Vers un monde sans prison


La prison n'est pas la voie incontournable menant à la nécessaire sécurité des citoyens.
L'enfermement carcéral est une réponse inadaptée à la délinquance.
La prison est trop souvent une «peine perdue» et non une «peine réparatrice».

Le Mouvement Le Cri interpelle l'opinion et les pouvoirs publics sur :
- les réalités carcérales,
- les alternatives à l'enfermement,
- le sens de la peine,
pour que la personne condamnée
redevienne demain un homme, une femme,
libre et responsable.


Une analyse
Le Cri est persuadé que la prison est aujourd'hui une réponse inadaptée à la délinquance car elle est :
- nocive : désocialisation, déresponsabilisation, rupture des liens familiaux;
- destructrice : humiliations, violences transformant le détenu en «victime», ce qui lui fait perdre le «sens de sa peine»;
- inefficace : voir les taux de récidive... et pas vraiment réparatrice pour la victime;
- illusoire, quant à la sécurité des citoyens.
Les prisons sont surpeuplées et les constructions actuelles n'y changent rien : la loi sur les peines-plancher, l'abandon des grâces présidentielles et le climat «tout répressif» ne font que remplir les prisons. Cette surpopulation est source de tensions, de violences et de promiscuité favorisant la récidive (environ 59%).
L'incarcération de personnes présentant des troubles psychiques n'est pas une réponse adaptée : elle ne fait qu'accroître leur pathologie et parfois leur dangerosité.
Le Cri déplore la création d'établissements pénitentiaires pour mineurs (EPM) et la diminution des moyens de la Protection judiciaire de la jeunesse (PJJ). Est-ce en prison qu'un jeune peut se construire et apprendre la vie?
La prison provoque de gros dégâts dans les familles qui se sentent stigmatisées et sont précarisées.

Des propositions
Développer la prévention par des moyens accrus pour assurer la sécurité (au bout du compte, elle est moins coûteuse pour la société que l'incarcération...)
- Limiter la détention préventive qui doit être l'exception (comme au Royaume-Uni).
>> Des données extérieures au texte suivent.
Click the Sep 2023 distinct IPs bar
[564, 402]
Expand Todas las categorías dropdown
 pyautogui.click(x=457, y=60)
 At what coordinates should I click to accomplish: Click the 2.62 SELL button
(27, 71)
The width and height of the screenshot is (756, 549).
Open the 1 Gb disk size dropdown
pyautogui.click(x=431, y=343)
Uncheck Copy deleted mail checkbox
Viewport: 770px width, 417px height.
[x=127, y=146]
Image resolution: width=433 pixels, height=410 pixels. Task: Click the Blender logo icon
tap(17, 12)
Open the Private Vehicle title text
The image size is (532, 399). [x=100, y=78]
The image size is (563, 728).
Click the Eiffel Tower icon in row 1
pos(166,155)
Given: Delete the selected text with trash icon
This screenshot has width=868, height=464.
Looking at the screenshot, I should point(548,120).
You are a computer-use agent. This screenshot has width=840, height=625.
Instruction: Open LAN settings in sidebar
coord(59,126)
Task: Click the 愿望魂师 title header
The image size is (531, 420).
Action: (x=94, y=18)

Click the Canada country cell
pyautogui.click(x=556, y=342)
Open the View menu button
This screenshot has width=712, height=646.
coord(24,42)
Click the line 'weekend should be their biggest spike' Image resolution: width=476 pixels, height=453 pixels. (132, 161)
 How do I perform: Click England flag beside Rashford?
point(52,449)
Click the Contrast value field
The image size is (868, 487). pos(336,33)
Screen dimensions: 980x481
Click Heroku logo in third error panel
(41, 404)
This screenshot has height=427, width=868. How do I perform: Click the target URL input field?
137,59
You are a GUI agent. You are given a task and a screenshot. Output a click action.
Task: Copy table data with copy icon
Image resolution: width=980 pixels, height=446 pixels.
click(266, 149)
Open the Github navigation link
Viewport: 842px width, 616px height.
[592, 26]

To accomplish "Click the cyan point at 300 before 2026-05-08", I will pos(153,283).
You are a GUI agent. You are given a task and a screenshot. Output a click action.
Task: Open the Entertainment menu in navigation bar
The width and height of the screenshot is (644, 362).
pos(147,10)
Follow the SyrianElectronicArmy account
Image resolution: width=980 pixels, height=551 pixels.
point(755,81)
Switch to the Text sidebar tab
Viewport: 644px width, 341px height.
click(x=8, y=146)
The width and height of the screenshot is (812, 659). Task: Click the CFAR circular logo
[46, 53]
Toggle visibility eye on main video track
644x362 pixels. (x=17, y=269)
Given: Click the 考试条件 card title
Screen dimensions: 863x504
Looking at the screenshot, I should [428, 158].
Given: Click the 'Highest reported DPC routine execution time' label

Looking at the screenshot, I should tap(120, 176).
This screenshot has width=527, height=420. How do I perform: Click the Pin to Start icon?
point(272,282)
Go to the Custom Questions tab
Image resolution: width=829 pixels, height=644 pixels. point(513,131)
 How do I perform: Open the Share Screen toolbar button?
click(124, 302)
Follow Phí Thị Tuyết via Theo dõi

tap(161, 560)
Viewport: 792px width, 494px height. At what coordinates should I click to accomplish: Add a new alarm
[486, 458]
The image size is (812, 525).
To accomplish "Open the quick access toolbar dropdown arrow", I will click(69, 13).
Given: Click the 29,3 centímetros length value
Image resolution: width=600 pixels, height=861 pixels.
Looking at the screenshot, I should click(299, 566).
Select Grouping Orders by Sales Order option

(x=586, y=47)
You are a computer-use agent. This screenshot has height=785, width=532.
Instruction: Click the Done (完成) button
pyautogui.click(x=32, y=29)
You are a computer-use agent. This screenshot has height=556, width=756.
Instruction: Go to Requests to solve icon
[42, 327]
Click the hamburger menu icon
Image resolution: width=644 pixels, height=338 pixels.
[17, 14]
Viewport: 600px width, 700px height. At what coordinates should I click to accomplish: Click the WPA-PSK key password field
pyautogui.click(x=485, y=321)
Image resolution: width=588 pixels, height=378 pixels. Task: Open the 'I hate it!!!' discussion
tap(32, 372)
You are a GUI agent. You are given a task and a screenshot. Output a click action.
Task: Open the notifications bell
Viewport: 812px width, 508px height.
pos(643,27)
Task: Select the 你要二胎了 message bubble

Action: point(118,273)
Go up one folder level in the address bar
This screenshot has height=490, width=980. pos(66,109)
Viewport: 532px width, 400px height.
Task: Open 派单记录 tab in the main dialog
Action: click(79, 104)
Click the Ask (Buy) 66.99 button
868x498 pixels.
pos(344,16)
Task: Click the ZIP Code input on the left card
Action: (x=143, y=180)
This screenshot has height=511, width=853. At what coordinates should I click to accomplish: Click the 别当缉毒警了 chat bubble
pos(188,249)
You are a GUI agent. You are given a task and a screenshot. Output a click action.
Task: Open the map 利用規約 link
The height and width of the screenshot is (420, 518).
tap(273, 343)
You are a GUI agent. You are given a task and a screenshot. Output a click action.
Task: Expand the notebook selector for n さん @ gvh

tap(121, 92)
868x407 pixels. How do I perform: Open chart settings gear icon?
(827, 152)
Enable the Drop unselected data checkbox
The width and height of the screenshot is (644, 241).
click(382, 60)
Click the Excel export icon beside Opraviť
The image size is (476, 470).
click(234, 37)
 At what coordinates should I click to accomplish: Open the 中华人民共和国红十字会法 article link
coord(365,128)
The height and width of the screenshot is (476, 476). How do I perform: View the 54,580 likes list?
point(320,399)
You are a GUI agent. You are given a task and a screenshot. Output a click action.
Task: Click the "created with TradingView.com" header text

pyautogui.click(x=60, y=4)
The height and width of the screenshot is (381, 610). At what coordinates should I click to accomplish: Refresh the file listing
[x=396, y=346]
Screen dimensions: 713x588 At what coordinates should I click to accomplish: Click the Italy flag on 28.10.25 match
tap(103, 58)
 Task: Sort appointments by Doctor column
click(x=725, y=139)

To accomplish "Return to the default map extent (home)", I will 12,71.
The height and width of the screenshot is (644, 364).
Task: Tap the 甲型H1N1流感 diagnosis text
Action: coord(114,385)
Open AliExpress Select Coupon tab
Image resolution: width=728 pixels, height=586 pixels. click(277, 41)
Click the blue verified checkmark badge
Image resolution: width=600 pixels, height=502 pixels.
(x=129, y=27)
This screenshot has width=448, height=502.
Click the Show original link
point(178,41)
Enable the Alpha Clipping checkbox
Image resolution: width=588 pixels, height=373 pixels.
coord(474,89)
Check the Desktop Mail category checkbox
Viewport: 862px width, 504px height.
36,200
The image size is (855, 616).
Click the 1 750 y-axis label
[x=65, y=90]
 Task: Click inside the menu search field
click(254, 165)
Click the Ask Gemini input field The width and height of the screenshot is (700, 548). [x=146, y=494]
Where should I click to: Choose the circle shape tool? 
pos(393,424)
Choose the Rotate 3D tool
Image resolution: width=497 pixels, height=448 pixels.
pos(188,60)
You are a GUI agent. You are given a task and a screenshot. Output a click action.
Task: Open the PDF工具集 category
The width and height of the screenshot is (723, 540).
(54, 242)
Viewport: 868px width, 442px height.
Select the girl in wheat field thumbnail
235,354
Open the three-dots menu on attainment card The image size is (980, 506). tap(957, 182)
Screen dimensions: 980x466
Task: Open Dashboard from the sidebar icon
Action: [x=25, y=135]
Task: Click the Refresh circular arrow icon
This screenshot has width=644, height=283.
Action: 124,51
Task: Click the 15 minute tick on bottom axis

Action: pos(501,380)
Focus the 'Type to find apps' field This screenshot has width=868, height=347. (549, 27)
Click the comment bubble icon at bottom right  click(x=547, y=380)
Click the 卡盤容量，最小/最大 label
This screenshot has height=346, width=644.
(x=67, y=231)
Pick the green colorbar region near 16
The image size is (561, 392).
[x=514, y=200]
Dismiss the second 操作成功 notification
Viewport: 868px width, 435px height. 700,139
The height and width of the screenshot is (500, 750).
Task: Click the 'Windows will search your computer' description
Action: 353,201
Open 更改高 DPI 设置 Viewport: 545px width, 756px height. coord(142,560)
La prison ne doit être que «le dernier recours» et seulement pour quelques centaines d'individus dangereux.
- Recourir davantage aux peines alternatives, avec un suivi, comme le contrôle judiciaire et le travail d'intérêt général (TIG) contribuant à la socialisation de la personne condamnée et parfois à une réparation du préjudice causé à la victime.
- Recourir plus souvent aux aménagements de peine : semi-liberté, placement extérieur, placement sous surveillance électronique (PSE), libération conditionnelle (chiffres en baisse), sursis avec mise à l'épreuve... Ces mesures atténuent la désocialisation et diminuent les risques de récidive.
- Se donner les moyens de mieux préparer la sortie, en proposant des soins ou un accompagnement adapté en vue d'une meilleure réinsertion. Tout cela nécessite d'augmenter les effectifs du personnel socio-éducatif (Service Pénitentiaire d'Insertion et de Probation);  un agent pour 80 détenus en 2006 pour 84 en 2009 alors que le champ de leur mission s'est accru.. 
- Donner du sens à la sanction pénale en créant les conditions pour que, au-delà du jugement, la victime et le délinquant puissent se reconstruire. La mise en oeuvre des règles pénitentiaires européennes devraient permettre de progresser dans ce sens.

Des actions
Le Cri agit pour informer l'opinion publique et interpeller les Pouvoirs publics sur les problème de la prison, de la justice.
- Le Cri organise en partenariat des colloques, forums sur la prison et participe aux «Journées nationales prison», à la Campagne «Trop, c'est trop»...
- Des militants du Cri interviennent auprès de personnes détenues (visites, courrier, radios locales...) et participent à l'accueil et au soutien des familles.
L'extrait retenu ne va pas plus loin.